Nerve Cell Death Signaling May Hold Key to Treating ALS, Other Diseases, Study Finds
A new process by which pro-death signaling is sent to nerve cells may hold the key for treating neurodegenerative diseases such as amyotrophic lateral sclerosis (ALS), which is characterized by the loss of motor nerve cells, according to researchers.
The study, “Retrograde degenerative signaling mediated by the p75 neurotrophin receptor requires p150glued deacetylation by axonal HDAC1,” was published in the journal Developmental Cell.
Neuronal apoptosis (programmed nerve cell death) is a necessary part of establishing proper neural circuitry. But when the regulation of apoptosis becomes abnormal and neurons start to die at a higher rate, neurodegenerative diseases can develop.
The balance between neuronal survival and death in the nervous system is governed by molecules called neurotrophic factors, such as neurotrophins.
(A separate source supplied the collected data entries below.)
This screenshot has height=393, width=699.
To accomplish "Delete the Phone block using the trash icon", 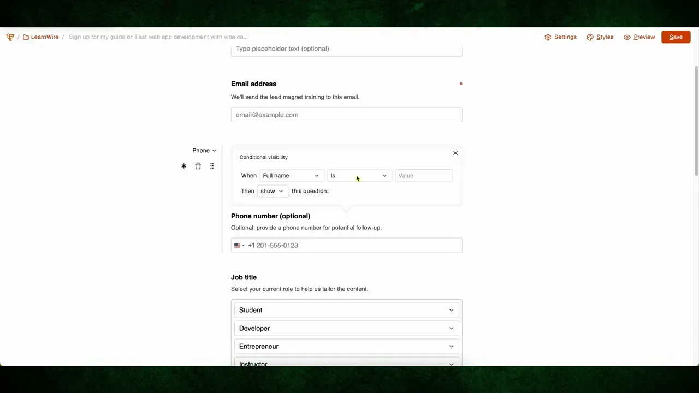I will click(198, 166).
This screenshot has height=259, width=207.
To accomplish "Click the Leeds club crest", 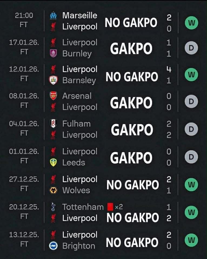I will (53, 163).
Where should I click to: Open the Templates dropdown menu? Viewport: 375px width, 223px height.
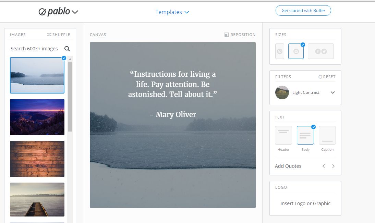[172, 12]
Neurotrophins exert their effects by binding to receptors on nerve cell endings.
Neurotrophins are produced by cells that neurons directly target and communicate with. So when a neuron relays a signal to a target cell, the target cell produces neurotrophins in response.
These neurotrophins can then go back and act on nerve cell endings to generate pro-survival signals that are conveyed from the nerve ending back to the body of the cell.
Due to the backwards nature of this phenomenon, it is called retrograde survival signaling.
Loss of neurotrophins leads to a reduction in pro-survival signals and an increase in pro-apoptotic (death) signaling. One of the ways researchers study this mechanism is through trophic deprivation therapy, or TFD.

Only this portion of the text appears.